As corrected through Wednesday, September 2, 2009


Elpidia Burgos, Appellant,
v
Mahmoud Said Hassan Rateb et al., Defendants, and Ayman Shahin, Respondent.

[*1] Fitzgerald & Fitzgerald, P.C., Yonkers, N.Y. (John E. Fitzgerald, John M. Daly, Eugene S. R. Pagano, and Mitchell L. Gittin of counsel), for appellant.

Callan, Koster, Brady & Brennan, LLP, New York, N.Y. (Michael P. Kandler of counsel), for respondent.

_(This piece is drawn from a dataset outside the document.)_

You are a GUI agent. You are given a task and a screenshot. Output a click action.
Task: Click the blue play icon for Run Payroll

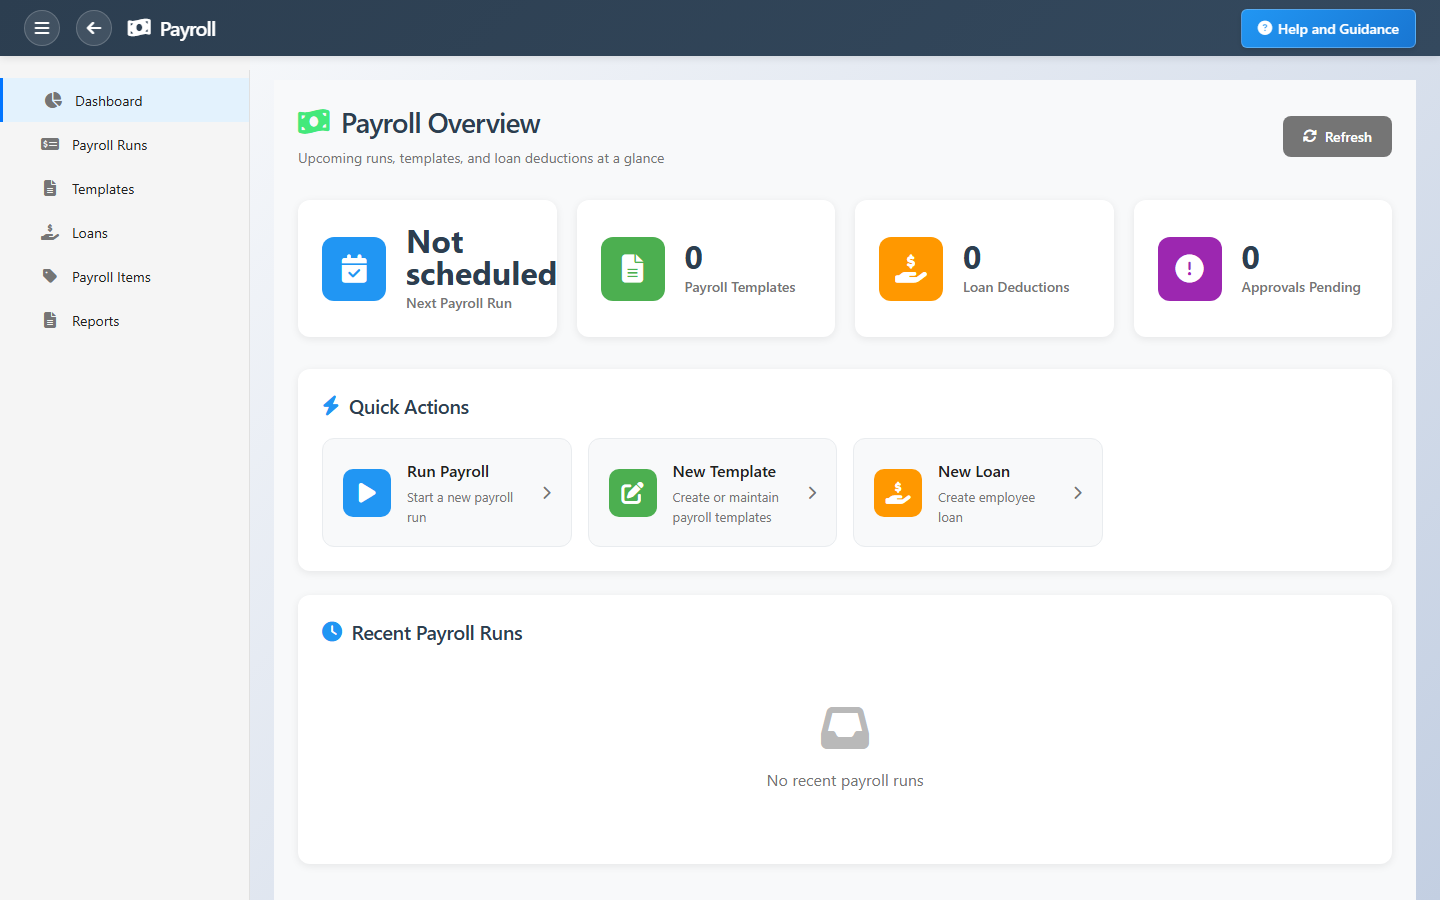pyautogui.click(x=367, y=493)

In an action, inter alia, to recover damages for medical malpractice, the plaintiff appeals (1) from so much of an order of the Supreme Court, Kings County (Jacobson, J.), dated May 17, 2007, as amended by an order of the same court dated July 19, 2007, as granted that branch of the motion of the defendant Ayman Shahin which was for summary judgment dismissing the complaint insofar as asserted against him, and (2), as limited by her brief, from so much of an order of the same court dated April 2, 2008, as denied that branch of her motion which was for leave to renew.

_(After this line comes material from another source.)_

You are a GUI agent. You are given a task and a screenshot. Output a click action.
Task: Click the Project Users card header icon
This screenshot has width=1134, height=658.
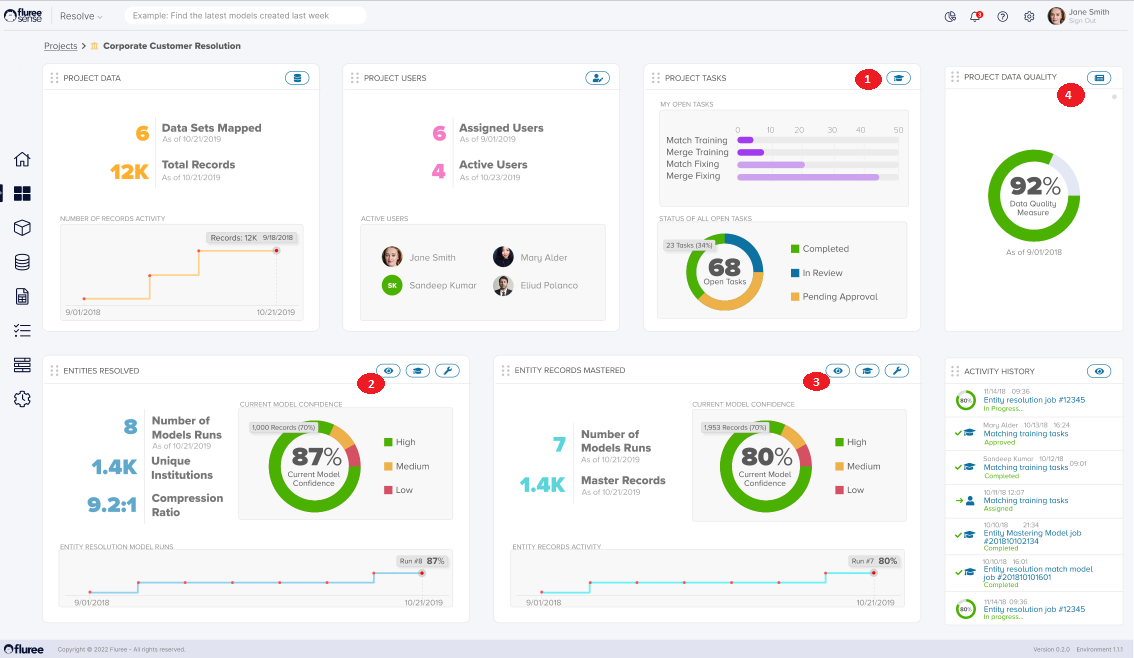tap(597, 78)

Ordered that the order dated May 17, 2007, as amended, and the order dated April 2, 2008, are affirmed insofar as appealed from, with one bill of costs.

The requisite elements of proof in a medical malpractice action are a deviation or departure from good and accepted medical practice and evidence that such departure was a proximate cause of the injury (see Rebozo v Wilen, 41 AD3d 457, 458 [2007]). The defendant Ayman Shahin demonstrated prima facie entitlement to summary judgment dismissing the complaint insofar as asserted against him by the submission of extensive medical records and an expert affidavit which established, to a reasonable degree of medical certainty, that Shahin did not depart from the accepted standard of care and that, in any event, any alleged acts or omissions on his part were not the proximate cause of the plaintiff's injuries (see generally Boutin v Bay Shore Family Health Ctr., 59 AD3d 368 [2009]; Hernandez v Hochman, 56 AD3d 427 [2008]; Myers v Ferrara, 56 AD3d 78 [2008]; Shahid v New York City Health & Hosps. Corp., 47 AD3d 800 [2008]). The plaintiff's submissions in opposition were insufficient to raise a triable issue of fact (see Vera v Montefiore Med. Ctr., 60 AD3d 408 [2009]; Volovar v Catholic Health Sys. of Long Is., Inc., 58 AD3d 830 [2009]). The plaintiff's contention that the branch of Shahin's motion which was for summary judgment dismissing the complaint insofar as asserted against him was premature is raised for the first time on appeal and therefore is not properly before us. Accordingly, the Supreme Court properly granted that branch of Shahin's motion which was for summary judgment dismissing the complaint insofar as asserted against him. [*2]

The Supreme Court properly denied that branch of the plaintiff's motion which was for leave to renew, as the plaintiff failed to offer a reasonable justification for her failure to present the evidence offered in support of renewal in her opposition to that branch of Shahin's original motion which was for summary judgment dismissing the complaint insofar as asserted against him (see CPLR 2221 [e]; Orlando v City of New York, 21 AD3d 357 [2005]). The retention of a new expert is not a legitimate basis for renewal; renewal "is not a second chance freely given to parties who have not exercised due diligence in making their first factual presentation" (Welch Foods v Wilson, 247 AD2d 830, 831 [1998]; see Reshevsky v United Water N.Y., Inc., 46 AD3d 532 [2007]; Mundo v SMS Hasenclever Maschinenfabrik, 224 AD2d 343, 344 [1996]). Skelos, J.P., Angiolillo, Chambers and Lott, JJ., concur.